If we're just training and testing one network then we might not care about this. But if we're going to work with networks in "parameter space," then this is an interesting structure to consider.

In mathematical notation we can write the network above as: \[ y = W_3 \cdot \phi \left(W_2 \cdot \phi \left(W_1 x\right))\right), \] where $\phi$ is an elementwise nonlinearity.

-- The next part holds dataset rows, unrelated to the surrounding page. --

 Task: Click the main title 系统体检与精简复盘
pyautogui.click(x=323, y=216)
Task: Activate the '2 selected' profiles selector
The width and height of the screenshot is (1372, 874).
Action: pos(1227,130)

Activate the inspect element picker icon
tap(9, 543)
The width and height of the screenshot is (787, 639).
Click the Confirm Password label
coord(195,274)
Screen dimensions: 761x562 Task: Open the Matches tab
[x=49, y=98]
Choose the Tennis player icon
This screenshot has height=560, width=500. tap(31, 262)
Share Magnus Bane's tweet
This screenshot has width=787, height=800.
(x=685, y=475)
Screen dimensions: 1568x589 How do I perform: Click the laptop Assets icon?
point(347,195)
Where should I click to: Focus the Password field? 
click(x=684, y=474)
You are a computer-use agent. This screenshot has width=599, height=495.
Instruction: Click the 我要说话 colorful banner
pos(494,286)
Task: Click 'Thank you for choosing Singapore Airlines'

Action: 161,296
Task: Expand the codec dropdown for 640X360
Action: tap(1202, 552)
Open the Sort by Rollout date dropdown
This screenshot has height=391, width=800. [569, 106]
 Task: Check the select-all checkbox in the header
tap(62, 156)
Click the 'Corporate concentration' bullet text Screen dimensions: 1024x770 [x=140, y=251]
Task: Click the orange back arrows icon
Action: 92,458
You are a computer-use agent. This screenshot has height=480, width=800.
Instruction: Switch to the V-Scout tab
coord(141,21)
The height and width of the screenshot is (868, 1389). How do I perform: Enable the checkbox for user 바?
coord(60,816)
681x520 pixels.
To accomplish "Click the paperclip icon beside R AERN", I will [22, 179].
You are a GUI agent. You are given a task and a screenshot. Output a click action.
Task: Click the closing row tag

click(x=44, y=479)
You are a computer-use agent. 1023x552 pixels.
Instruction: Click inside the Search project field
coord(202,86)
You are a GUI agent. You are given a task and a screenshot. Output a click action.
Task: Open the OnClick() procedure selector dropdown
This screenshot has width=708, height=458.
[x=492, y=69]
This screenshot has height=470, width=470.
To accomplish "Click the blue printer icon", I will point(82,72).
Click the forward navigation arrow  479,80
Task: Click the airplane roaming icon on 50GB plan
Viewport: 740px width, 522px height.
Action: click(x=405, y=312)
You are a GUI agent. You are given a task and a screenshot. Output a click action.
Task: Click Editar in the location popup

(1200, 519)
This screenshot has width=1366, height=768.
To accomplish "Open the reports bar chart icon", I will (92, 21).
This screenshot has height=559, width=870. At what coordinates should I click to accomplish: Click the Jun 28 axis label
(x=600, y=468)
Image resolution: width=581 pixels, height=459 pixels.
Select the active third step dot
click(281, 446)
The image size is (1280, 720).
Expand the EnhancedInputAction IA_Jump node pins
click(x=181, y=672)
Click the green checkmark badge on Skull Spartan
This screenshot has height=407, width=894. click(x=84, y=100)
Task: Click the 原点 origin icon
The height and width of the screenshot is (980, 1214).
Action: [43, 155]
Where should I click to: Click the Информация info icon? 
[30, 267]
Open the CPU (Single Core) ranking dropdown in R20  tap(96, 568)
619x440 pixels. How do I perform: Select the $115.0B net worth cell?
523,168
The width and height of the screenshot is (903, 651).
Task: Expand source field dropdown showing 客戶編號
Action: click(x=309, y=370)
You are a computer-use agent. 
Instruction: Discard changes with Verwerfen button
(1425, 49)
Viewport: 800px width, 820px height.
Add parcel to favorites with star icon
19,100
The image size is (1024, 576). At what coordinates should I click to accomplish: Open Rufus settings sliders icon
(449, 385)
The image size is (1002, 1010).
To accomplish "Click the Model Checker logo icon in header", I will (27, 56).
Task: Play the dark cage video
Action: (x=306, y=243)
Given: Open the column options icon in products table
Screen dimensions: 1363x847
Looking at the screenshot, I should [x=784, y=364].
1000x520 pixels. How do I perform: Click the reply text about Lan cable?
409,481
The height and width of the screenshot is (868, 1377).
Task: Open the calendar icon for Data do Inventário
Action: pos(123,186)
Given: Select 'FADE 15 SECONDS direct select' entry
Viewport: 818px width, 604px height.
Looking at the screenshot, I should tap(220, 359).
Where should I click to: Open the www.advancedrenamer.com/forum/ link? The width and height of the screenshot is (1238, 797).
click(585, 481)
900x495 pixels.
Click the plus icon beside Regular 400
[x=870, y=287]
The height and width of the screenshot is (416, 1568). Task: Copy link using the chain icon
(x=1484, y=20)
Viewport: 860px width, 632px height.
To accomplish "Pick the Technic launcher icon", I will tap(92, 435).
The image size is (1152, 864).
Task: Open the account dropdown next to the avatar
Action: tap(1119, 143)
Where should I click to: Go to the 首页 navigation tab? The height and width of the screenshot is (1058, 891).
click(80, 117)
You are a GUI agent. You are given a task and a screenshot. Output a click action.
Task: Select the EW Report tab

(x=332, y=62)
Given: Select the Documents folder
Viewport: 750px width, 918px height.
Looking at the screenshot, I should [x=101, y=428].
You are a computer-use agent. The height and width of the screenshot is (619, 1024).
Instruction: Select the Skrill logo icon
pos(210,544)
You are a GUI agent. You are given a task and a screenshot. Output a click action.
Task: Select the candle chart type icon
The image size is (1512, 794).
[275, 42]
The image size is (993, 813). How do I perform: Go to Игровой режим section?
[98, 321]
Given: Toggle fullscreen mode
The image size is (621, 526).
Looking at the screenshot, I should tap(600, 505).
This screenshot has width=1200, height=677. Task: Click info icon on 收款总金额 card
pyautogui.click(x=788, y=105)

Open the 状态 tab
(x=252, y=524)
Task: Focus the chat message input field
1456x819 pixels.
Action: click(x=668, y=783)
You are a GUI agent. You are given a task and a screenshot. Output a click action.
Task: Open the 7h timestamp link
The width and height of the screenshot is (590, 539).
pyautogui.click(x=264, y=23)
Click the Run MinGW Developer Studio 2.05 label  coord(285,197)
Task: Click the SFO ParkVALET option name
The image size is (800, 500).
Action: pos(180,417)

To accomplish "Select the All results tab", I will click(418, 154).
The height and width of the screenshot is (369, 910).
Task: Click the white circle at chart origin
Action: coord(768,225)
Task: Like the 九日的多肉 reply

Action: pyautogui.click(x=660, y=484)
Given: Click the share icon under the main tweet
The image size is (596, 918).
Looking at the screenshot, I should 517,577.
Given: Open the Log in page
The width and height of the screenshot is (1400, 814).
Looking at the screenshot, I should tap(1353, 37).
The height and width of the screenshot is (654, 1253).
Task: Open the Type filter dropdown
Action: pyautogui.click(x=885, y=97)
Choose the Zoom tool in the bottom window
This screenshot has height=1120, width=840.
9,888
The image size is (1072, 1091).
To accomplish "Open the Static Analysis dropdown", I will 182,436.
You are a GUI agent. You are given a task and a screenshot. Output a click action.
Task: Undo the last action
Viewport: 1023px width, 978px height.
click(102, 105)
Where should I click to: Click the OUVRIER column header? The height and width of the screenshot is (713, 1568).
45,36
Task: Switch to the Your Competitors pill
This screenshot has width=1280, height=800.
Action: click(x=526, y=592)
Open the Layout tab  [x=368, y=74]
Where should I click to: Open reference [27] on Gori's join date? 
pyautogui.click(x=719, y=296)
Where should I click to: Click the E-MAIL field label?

And the vector of weights in the network above as: \[ \theta = \begin{bmatrix} \text{vec}(W_1) \\ \text{vec}(W_2) \\ \text{vec}(W_3) \end{bmatrix}. \] If we stick in two permutation matrices $P_2$ and $P_1$ of appropriate sizes then

\begin{align*} y &= W_3 \cdot \phi \left(W_2 \cdot \phi \left(W_1 x\right))\right) \\ &= W_3 P_2^{\vphantom{-1}} P_2^{-1} \cdot \phi \left(W_2 P_1^{\vphantom{-1}} P_1^{-1} \cdot \phi \left(W_1 x\right))\right) \\ &= W_3 P_2^{\vphantom{-1}} \cdot \phi \left(P_2^{-1} W_2 P_1^{\vphantom{-1}} \cdot \phi \left(P_1^{-1} W_1 x\right))\right) \\ &= \tilde{W}_3 \cdot \phi \left(\tilde{W}_2 \cdot \phi \left(\tilde{W}_1 x\right)\right), \end{align*} where these permuted matrices form a completely different vector in parameter space: \[ \tilde{\theta} = \begin{bmatrix} \text{vec}(\tilde{W}_1) \\ \text{vec}(\tilde{W}_2) \\ \text{vec}(\tilde{W}_3) \end{bmatrix} \neq \theta. \]

Personally, the permutation symmetry of neural networks trips me up quite a bit. The double cover of unit quaternions for rotations in 3D space feels comes up a lot in graphics and we're very wary of linearly blending very different rotations: like those on either side of the double cover. Increasingly, I'm reading in the machine learning literature that permutation symmetry is not necessarily that kind of problem (e.g., "Weight-space symmetry in deep networks gives rise to permutation saddles...". The old wisdom that blending weights of networks is a foolish is no longer holding to be true.